» **EXERCISES TO COMPLETE**
[a] Using the avocado essay, explain in one to three sentences why the writer says avocados have a heavy carbon footprint.
[b] Reproduce word for word the part of the avocado essay between "So what’s the" and "the Super Bowl.", inclusive.

» **GIVEN TEXT**
══════════════════════════════

Requiem for the guac – why I’m smashing avocado out of my life

Breaking up is so hard to do, but I’ve made my decision. Tonight’s guacamole will be the last I ever prepare. In future my signature fish tacos may have to make do with just a piquant pico de gallo pairing. I chop up (not too finely) chunks of avocado to a soundtrack of Radiohead – In The Right Place and Kid A from a newly exhumed double album of early Noughties new directions. The definition of bereft.

The avocado’s detrimental impact on the environment and global communities has long plagued my conscience, but I’ve put it on the back burner since cafe brunches with obligatory avo on sourdough are hardly my natural habitat and I regard this veg-come-fruit as special treat, not a staple. Especially given the supermarket lottery of rock hard stuck to the stone or brown mushy surprises after all those air miles.

The tipping point has been a week’s worth of besuited fossils dithering away at Cop26. The planet in safe hands; you’re having a laugh. Combine this with my recent reading list of ethical books on food and farming – James Rebanks’ English Pastoral, Julian Baggini’s The Virtues of the Table and Wendell Berry’s The World-ending Fire – and it’s become Adios Avocado.

So what’s the environmental case against the big A? Let’s start with the carbon footprint. The bulk of the production is in their native Central and South America, so they travel over 5,000 miles to reach Europe and on top of that require temperature-controlled storage en route. It also takes an awful lot of precious water to cultivate them originally – at the extreme end as much as 320 litres to grow just one avocado.

And then there’s the monopoly of Mexico, which now produces over a third of the world’s 11 billion avos, eight out of ten from the state of Michoacán alone, a huge amount of which are destined for the USA. There was never a Wall against them. Amazingly, thanks to the power of television advertising, seven per cent of the annual US consumption takes place on the day of the Super Bowl.

With the huge demand comes all the downsides of intensive, industrial scale agriculture – agrichemical overload, the exploitation of labour and deleterious soil degradation. And, of course, in Mexico criminal gangs are omnipresent to follow the money – exports from Michoacán pre-Pandemic totalled $2.4bn. Check out a Guardian piece from 2019 that details the battle for control of this ‘Green Gold’:

“The 19 mutilated bodies, nine hanging semi-naked from a bridge in the Mexican city of Uruapan, were initially thought to be the result of a clash between rival drug gangs. But the Jalisco New Generation cartel, which claimed the murders in August, is believed to be fighting for more than drugs. It wants dominance over the local avocado trade.”

══════════════════════════════

» **SUPPLIED DATA**
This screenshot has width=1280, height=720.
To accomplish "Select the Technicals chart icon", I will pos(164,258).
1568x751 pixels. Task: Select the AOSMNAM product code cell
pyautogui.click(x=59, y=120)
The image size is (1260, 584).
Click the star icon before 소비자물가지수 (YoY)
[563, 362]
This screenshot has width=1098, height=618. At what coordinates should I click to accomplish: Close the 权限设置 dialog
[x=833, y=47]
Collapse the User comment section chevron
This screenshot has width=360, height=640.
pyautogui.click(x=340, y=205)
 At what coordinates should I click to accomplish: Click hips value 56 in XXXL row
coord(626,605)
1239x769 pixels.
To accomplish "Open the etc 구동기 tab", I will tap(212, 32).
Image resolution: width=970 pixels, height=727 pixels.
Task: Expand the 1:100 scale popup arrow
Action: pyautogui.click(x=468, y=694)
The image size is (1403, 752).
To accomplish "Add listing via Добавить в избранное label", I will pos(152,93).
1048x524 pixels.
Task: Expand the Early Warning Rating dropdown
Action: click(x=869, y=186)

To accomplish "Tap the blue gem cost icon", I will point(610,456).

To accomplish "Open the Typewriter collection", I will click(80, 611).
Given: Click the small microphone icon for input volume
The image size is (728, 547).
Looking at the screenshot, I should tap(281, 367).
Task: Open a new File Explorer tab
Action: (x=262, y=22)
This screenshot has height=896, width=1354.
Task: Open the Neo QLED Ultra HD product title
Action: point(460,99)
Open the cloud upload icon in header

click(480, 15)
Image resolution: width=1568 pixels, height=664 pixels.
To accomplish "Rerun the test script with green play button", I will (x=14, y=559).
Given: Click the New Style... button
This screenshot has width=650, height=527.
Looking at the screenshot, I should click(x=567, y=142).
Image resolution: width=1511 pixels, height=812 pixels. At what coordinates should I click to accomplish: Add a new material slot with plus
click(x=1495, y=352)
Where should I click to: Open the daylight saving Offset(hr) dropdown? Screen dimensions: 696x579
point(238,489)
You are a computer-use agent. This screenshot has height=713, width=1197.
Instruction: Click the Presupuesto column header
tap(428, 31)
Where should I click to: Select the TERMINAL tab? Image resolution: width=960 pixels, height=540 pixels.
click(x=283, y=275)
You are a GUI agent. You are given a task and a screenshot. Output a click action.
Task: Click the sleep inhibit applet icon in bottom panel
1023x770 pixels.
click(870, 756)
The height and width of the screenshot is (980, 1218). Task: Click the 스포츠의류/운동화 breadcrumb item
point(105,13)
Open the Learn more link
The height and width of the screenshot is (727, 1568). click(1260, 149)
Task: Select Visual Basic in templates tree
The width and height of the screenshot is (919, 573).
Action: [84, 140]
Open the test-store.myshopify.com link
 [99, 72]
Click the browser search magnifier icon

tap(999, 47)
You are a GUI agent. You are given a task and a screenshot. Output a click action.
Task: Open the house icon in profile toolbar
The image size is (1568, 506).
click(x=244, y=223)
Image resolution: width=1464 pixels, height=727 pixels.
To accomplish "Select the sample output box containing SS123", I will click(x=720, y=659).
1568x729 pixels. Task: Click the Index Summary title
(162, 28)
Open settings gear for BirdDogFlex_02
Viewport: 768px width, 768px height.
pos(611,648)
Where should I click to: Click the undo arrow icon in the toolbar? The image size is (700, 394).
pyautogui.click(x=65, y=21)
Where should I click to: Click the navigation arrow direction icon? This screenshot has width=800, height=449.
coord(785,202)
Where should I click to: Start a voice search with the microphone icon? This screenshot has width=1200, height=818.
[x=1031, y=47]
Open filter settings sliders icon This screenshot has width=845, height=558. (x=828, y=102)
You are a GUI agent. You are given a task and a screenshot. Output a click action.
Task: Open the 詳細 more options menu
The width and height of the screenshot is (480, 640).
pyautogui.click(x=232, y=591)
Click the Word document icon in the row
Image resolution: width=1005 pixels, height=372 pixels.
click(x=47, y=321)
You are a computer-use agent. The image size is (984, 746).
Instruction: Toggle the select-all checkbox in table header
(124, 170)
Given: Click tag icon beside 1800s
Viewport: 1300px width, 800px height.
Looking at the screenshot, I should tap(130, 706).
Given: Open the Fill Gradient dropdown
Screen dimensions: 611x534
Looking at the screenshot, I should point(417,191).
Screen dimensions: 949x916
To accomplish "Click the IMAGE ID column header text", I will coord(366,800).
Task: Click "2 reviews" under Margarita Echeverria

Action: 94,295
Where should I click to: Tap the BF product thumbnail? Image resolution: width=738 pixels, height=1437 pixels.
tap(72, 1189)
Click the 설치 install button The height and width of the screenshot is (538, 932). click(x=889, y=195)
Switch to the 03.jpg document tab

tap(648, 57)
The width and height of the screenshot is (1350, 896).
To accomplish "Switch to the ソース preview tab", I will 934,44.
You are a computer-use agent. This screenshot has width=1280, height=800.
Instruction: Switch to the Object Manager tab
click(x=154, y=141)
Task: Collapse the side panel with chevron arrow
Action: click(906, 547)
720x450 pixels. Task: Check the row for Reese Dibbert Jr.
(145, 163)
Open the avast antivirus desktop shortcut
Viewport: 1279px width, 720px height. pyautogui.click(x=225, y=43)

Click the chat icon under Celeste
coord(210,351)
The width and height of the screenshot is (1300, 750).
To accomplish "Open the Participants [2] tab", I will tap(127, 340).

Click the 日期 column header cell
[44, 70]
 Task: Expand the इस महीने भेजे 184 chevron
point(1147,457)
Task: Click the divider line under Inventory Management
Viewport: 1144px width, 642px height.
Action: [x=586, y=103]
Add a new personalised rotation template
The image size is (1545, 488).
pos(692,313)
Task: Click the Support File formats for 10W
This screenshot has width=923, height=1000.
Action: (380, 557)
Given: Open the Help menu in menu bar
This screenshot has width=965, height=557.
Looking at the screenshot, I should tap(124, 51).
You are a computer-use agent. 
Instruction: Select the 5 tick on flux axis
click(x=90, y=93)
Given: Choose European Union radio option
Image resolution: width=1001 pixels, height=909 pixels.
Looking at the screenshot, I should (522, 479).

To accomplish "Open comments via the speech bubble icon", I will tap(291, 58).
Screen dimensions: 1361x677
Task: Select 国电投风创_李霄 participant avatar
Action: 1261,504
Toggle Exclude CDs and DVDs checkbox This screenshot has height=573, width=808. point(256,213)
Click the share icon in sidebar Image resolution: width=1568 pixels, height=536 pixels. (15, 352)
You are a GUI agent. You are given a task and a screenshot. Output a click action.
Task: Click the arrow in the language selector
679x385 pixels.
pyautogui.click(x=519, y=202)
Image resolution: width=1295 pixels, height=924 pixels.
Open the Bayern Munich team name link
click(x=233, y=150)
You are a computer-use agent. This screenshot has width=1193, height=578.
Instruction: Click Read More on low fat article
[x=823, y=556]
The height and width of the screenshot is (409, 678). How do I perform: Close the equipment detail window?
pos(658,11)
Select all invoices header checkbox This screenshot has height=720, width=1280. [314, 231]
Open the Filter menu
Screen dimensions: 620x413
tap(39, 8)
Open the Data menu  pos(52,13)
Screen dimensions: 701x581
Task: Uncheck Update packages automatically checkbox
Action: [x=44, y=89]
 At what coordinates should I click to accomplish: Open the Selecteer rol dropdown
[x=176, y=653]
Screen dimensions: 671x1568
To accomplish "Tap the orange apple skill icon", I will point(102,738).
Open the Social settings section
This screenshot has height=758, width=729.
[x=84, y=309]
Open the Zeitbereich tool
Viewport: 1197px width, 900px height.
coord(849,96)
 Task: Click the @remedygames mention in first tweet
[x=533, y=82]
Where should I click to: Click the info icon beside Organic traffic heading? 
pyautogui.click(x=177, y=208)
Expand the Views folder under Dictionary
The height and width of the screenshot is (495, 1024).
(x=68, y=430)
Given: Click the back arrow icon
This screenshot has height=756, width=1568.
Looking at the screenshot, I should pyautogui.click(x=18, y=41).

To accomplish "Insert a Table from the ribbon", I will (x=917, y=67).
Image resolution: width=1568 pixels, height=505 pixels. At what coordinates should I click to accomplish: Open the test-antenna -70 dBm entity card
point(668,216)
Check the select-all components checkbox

══════════════════════════════

» **EXERCISE RESULTS**
[a] Most avocados are grown in their native Central and South America, so they travel more than 5,000 miles to reach Europe. They also need temperature-controlled storage along the way.

[b]
So what’s the environmental case against the big A? Let’s start with the carbon footprint. The bulk of the production is in their native Central and South America, so they travel over 5,000 miles to reach Europe and on top of that require temperature-controlled storage en route. It also takes an awful lot of precious water to cultivate them originally – at the extreme end as much as 320 litres to grow just one avocado.

And then there’s the monopoly of Mexico, which now produces over a third of the world’s 11 billion avos, eight out of ten from the state of Michoacán alone, a huge amount of which are destined for the USA. There was never a Wall against them. Amazingly, thanks to the power of television advertising, seven per cent of the annual US consumption takes place on the day of the Super Bowl.